Output all entries below exactly as they are given.

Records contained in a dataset
== Segment start ==
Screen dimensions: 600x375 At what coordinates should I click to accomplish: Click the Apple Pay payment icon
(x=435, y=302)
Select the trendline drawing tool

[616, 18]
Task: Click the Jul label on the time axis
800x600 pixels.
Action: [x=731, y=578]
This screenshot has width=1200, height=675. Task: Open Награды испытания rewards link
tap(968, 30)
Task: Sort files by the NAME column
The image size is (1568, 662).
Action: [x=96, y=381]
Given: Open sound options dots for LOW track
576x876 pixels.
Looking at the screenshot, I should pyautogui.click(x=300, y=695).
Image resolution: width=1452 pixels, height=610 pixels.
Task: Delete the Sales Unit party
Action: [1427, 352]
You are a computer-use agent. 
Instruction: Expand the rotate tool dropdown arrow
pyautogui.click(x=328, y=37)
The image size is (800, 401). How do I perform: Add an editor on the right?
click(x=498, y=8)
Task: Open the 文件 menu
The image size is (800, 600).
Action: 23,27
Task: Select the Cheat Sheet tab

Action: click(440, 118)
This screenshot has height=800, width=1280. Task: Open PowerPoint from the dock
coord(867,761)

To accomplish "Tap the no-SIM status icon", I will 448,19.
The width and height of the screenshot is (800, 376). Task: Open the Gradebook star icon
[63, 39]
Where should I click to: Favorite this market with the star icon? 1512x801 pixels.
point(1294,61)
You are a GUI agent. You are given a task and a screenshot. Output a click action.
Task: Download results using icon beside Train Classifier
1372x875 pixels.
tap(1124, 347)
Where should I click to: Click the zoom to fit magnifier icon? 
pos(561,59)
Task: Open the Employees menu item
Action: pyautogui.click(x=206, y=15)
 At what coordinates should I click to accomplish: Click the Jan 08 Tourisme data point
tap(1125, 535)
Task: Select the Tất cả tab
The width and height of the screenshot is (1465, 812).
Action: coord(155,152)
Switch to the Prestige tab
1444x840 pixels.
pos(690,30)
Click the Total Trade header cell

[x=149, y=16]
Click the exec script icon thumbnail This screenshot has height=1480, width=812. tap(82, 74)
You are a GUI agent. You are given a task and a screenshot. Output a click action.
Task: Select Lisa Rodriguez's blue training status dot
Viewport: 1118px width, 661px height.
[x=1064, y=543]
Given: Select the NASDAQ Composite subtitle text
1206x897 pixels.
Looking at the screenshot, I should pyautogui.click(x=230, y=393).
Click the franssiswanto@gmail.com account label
== Segment end ==
Written answer:
Screen dimensions: 600x375 At what coordinates should I click to accomplish: Click the Apple Pay payment icon
(x=435, y=302)
Select the trendline drawing tool

[616, 18]
Task: Click the Jul label on the time axis
800x600 pixels.
Action: [x=731, y=578]
This screenshot has width=1200, height=675. Task: Open Награды испытания rewards link
tap(968, 30)
Task: Sort files by the NAME column
The image size is (1568, 662).
Action: [x=96, y=381]
Given: Open sound options dots for LOW track
576x876 pixels.
Looking at the screenshot, I should pyautogui.click(x=300, y=695).
Image resolution: width=1452 pixels, height=610 pixels.
Task: Delete the Sales Unit party
Action: [1427, 352]
You are a computer-use agent. 
Instruction: Expand the rotate tool dropdown arrow
pyautogui.click(x=328, y=37)
The image size is (800, 401). How do I perform: Add an editor on the right?
click(x=498, y=8)
Task: Open the 文件 menu
The image size is (800, 600).
Action: 23,27
Task: Select the Cheat Sheet tab

Action: click(440, 118)
This screenshot has height=800, width=1280. Task: Open PowerPoint from the dock
coord(867,761)

To accomplish "Tap the no-SIM status icon", I will 448,19.
The width and height of the screenshot is (800, 376). Task: Open the Gradebook star icon
[63, 39]
Where should I click to: Favorite this market with the star icon? 1512x801 pixels.
point(1294,61)
You are a GUI agent. You are given a task and a screenshot. Output a click action.
Task: Download results using icon beside Train Classifier
1372x875 pixels.
tap(1124, 347)
Where should I click to: Click the zoom to fit magnifier icon? 
pos(561,59)
Task: Open the Employees menu item
Action: pyautogui.click(x=206, y=15)
 At what coordinates should I click to accomplish: Click the Jan 08 Tourisme data point
tap(1125, 535)
Task: Select the Tất cả tab
The width and height of the screenshot is (1465, 812).
Action: coord(155,152)
Switch to the Prestige tab
1444x840 pixels.
pos(690,30)
Click the Total Trade header cell

[x=149, y=16]
Click the exec script icon thumbnail This screenshot has height=1480, width=812. tap(82, 74)
You are a GUI agent. You are given a task and a screenshot. Output a click action.
Task: Select Lisa Rodriguez's blue training status dot
Viewport: 1118px width, 661px height.
[x=1064, y=543]
Given: Select the NASDAQ Composite subtitle text
1206x897 pixels.
Looking at the screenshot, I should pyautogui.click(x=230, y=393).
Click the franssiswanto@gmail.com account label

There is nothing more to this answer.